We have rubber, stretchable covers that we use over plates instead of plastic wrap. We use Silpat's, instead of tinfoil, on the bottom of baking sheets. We have reusable zip lock bags. They are made of a thick silicone material that freeze very well. We use glass jars to store food in refrigerator and freezer. Saving glass jars from salsa or olives works well for this purpose. We have a ton of small cloth napkins we use instead of paper towel.
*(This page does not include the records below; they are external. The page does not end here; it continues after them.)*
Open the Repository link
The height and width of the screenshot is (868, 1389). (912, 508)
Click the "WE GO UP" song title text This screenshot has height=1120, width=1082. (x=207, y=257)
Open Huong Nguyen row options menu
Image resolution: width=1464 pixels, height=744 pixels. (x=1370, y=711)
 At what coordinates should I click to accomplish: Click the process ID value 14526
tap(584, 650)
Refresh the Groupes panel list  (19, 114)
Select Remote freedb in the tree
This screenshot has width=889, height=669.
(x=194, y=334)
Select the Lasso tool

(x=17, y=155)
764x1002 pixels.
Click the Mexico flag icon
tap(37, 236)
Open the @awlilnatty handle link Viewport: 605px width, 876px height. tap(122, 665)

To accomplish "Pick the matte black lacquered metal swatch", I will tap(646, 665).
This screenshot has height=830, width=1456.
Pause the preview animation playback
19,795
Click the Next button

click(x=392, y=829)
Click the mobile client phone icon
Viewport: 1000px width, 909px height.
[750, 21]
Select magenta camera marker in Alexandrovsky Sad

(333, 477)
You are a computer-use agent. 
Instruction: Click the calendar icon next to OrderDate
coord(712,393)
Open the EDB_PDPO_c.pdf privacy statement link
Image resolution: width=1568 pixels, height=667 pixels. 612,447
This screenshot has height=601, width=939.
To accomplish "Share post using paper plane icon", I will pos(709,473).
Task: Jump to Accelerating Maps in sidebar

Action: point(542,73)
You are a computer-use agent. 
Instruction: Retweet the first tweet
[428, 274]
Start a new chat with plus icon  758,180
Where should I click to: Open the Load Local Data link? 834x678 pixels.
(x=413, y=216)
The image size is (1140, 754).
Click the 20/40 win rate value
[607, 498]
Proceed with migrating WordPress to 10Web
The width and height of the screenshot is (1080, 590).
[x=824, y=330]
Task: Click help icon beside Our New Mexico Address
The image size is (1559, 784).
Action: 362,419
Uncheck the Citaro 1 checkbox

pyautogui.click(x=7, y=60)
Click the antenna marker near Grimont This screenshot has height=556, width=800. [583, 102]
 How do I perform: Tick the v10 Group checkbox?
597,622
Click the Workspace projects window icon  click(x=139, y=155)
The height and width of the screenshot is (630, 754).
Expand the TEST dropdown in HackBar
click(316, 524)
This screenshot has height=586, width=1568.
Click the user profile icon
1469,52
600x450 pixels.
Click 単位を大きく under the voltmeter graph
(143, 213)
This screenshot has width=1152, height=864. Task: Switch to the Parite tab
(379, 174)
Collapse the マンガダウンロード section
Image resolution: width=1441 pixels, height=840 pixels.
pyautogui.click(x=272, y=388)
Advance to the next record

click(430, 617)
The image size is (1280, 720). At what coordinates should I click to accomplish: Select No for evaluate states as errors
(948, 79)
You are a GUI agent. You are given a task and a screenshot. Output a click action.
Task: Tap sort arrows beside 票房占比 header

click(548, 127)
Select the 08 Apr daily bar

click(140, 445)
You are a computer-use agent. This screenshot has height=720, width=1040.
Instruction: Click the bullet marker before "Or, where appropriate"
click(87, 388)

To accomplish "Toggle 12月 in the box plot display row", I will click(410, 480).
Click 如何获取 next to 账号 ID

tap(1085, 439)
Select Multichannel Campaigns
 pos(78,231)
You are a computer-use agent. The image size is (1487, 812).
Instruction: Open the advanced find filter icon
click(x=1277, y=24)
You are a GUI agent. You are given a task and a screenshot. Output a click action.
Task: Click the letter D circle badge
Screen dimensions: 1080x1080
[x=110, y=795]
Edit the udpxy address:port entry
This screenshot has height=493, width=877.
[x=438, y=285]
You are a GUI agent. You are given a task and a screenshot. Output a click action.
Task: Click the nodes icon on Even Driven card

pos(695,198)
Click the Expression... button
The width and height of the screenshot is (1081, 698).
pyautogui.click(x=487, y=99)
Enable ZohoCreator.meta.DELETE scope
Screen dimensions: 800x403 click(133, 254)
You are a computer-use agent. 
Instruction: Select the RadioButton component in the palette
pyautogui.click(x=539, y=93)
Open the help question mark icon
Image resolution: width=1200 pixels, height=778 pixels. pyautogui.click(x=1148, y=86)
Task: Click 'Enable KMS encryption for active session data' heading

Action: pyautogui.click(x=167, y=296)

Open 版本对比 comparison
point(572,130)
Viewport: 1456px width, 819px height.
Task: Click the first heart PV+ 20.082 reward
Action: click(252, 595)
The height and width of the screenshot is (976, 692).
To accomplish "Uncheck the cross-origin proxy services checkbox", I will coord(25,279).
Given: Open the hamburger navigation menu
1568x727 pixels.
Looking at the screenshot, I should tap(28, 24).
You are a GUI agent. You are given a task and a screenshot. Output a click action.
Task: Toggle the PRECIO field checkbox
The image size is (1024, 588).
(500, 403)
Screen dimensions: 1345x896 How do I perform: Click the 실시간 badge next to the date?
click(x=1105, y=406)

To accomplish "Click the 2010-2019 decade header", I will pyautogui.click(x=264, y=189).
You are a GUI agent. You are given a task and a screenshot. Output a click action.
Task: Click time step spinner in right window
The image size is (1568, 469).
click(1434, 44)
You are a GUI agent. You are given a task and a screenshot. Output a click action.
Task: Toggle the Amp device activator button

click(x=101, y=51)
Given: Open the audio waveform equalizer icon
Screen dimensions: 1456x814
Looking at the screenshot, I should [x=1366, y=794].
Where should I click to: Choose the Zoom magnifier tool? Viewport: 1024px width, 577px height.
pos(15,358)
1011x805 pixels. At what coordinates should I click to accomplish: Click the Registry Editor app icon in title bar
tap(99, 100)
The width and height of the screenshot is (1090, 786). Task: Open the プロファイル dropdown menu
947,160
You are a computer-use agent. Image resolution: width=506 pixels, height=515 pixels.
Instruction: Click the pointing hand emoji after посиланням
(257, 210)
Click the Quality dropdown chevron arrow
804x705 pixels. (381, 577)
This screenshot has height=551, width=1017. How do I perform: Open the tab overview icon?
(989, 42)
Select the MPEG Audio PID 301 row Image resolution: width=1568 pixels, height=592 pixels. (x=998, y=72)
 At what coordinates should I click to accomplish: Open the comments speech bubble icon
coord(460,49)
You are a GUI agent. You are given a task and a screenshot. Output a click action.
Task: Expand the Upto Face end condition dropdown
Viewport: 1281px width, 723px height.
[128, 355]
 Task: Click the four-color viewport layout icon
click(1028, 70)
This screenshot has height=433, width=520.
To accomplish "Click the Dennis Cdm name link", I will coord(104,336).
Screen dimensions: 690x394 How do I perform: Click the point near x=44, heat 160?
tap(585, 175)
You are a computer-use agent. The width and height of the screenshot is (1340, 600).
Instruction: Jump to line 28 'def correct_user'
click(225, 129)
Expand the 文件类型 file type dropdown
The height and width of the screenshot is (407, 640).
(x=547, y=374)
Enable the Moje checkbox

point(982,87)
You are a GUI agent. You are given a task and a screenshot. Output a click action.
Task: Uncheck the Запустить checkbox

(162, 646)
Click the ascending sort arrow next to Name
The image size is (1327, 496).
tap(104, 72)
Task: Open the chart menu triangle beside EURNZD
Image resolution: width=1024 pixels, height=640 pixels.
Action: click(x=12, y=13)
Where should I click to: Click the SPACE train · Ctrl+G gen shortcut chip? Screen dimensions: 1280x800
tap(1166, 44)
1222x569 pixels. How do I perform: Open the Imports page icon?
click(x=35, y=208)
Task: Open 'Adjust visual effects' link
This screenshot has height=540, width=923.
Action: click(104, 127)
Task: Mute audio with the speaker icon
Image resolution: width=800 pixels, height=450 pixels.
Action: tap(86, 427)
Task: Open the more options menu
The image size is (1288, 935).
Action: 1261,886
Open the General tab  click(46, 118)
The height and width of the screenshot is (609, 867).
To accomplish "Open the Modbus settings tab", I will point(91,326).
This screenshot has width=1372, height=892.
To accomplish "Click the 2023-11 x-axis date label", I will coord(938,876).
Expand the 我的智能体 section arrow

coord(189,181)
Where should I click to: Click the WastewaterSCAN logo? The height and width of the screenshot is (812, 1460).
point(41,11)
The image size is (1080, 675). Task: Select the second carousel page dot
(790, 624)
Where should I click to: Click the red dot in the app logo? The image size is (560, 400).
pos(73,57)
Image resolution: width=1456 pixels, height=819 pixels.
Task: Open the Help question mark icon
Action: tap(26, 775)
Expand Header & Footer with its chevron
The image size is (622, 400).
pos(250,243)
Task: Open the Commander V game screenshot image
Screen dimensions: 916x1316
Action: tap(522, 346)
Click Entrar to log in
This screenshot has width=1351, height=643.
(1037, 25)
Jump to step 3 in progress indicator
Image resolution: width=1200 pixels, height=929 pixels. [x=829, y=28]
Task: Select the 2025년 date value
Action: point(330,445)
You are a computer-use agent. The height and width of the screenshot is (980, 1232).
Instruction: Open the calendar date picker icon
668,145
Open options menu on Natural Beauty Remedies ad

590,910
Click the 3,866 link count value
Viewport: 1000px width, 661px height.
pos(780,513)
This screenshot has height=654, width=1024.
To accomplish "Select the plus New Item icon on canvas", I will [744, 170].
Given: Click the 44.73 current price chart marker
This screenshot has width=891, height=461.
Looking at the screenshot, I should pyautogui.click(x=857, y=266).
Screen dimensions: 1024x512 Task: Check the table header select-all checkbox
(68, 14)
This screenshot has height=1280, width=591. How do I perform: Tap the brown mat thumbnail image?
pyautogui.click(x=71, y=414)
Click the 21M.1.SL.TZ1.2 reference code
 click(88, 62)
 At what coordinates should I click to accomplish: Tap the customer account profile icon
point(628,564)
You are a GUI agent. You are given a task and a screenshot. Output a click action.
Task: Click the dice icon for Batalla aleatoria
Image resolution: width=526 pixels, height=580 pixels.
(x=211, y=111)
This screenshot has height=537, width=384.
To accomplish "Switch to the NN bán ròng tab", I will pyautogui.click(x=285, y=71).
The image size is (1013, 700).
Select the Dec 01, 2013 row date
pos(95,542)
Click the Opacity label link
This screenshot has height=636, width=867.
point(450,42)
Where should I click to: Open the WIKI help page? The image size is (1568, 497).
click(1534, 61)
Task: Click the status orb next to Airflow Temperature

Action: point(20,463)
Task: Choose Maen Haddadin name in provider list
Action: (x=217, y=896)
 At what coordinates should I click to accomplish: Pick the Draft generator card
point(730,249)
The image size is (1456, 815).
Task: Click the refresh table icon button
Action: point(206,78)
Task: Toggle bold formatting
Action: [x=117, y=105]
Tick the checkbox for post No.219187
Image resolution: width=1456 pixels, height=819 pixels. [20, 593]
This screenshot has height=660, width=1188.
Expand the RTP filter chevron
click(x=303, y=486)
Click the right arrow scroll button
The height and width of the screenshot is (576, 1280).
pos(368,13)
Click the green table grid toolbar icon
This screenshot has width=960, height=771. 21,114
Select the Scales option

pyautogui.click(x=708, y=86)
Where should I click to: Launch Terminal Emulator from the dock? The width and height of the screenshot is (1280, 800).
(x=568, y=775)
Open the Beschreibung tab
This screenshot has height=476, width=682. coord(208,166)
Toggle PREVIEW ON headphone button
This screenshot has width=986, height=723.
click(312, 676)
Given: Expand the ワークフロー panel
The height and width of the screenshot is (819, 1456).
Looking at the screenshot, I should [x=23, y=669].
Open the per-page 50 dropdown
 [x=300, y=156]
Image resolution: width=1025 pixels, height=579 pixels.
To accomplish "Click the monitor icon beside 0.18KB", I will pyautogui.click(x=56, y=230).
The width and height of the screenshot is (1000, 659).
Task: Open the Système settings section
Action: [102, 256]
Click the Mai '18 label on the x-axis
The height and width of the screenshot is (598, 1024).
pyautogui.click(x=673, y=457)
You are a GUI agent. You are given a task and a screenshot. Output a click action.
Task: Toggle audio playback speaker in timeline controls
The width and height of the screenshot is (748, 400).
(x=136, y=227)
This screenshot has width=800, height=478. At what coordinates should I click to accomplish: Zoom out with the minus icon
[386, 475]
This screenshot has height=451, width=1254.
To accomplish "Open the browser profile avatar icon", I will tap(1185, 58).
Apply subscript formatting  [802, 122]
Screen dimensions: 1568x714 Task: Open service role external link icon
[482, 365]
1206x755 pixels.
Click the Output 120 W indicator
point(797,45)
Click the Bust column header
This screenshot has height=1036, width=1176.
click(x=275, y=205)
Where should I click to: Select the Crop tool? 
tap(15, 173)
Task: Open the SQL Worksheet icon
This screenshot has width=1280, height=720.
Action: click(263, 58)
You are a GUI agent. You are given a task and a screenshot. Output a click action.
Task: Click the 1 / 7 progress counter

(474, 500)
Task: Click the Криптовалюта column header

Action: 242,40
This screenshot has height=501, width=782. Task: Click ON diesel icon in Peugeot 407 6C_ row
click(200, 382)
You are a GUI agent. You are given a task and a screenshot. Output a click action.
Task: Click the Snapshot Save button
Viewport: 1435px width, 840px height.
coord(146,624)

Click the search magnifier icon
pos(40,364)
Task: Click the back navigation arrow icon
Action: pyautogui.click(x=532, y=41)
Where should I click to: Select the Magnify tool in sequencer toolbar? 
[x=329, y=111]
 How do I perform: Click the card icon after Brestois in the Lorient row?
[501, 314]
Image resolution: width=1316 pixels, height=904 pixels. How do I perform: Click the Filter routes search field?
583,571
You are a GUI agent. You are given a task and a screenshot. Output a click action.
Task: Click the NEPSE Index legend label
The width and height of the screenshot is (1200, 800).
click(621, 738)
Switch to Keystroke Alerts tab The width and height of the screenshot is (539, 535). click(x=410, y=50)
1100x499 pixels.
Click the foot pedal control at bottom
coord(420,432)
We do still purchase paper towel, but only use it to clean nasty messes like cat barf. And we have some reusable glass containers we use to pack our lunches/breakfasts. It only saves a small amount of money yearly, but the savings adds up over the years. It's also better for our health and environment.

Millicent Borges Accardi

Tuesday 28th of May 2019

A third category: make disposable reusable! I have vivid memories of my grandmother rinsing out ziplock bags and hanging them on the line to dry, and re-wrapping aluminum foil back on the roll, to use a 2nd time. True also for rubber bands, twist-ties and paper bags, all of which had multiple lives after the initial use.

Heidi Louise

Tuesday 28th of May 2019

One of my tactful just-married moves was to convince my husband he could buy me the occasional flower but not have to include another tall skinny grocery store vase.

Several of the things I use for flower vases were designed for other uses-- Glass bottles from a fancy labeled green Perrier, some designer honey, a huge very old blue liquid Noxema, and some small medicine bottles. When sharing small bouquets from my garden, recyclable bottles (from beverages, extracts, spices, medicine, olive oil) hold water just fine and usually amuse the recipient.

I obsessively kept the water tubes from some florist-bought roses until I thought of a use for them. I put flowers in them and stuck in them in the pots to add color to some plants I was lending for an outdoor party.


Tuesday 28th of May 2019

I cleaned out and reorganized the container cabinet so bases and lids are easy to find. I don't save containers unless it's truly a useful size, style, and shape so my cabinet doesn't get overstuffed like some others I have seen. My husband was more likely to reach for a baggie, (we do use some for freezer storage but try to reuse them as much as we can), so I put them in a lower cabinet. (Wish I could put them in another room but we live in a very small apartment.) I also try to set the example as much as possible since he will tend to copy my kitchen habits after a while. Still can't get him to let go of paper towels but I have encouraged him to use far less than he used to.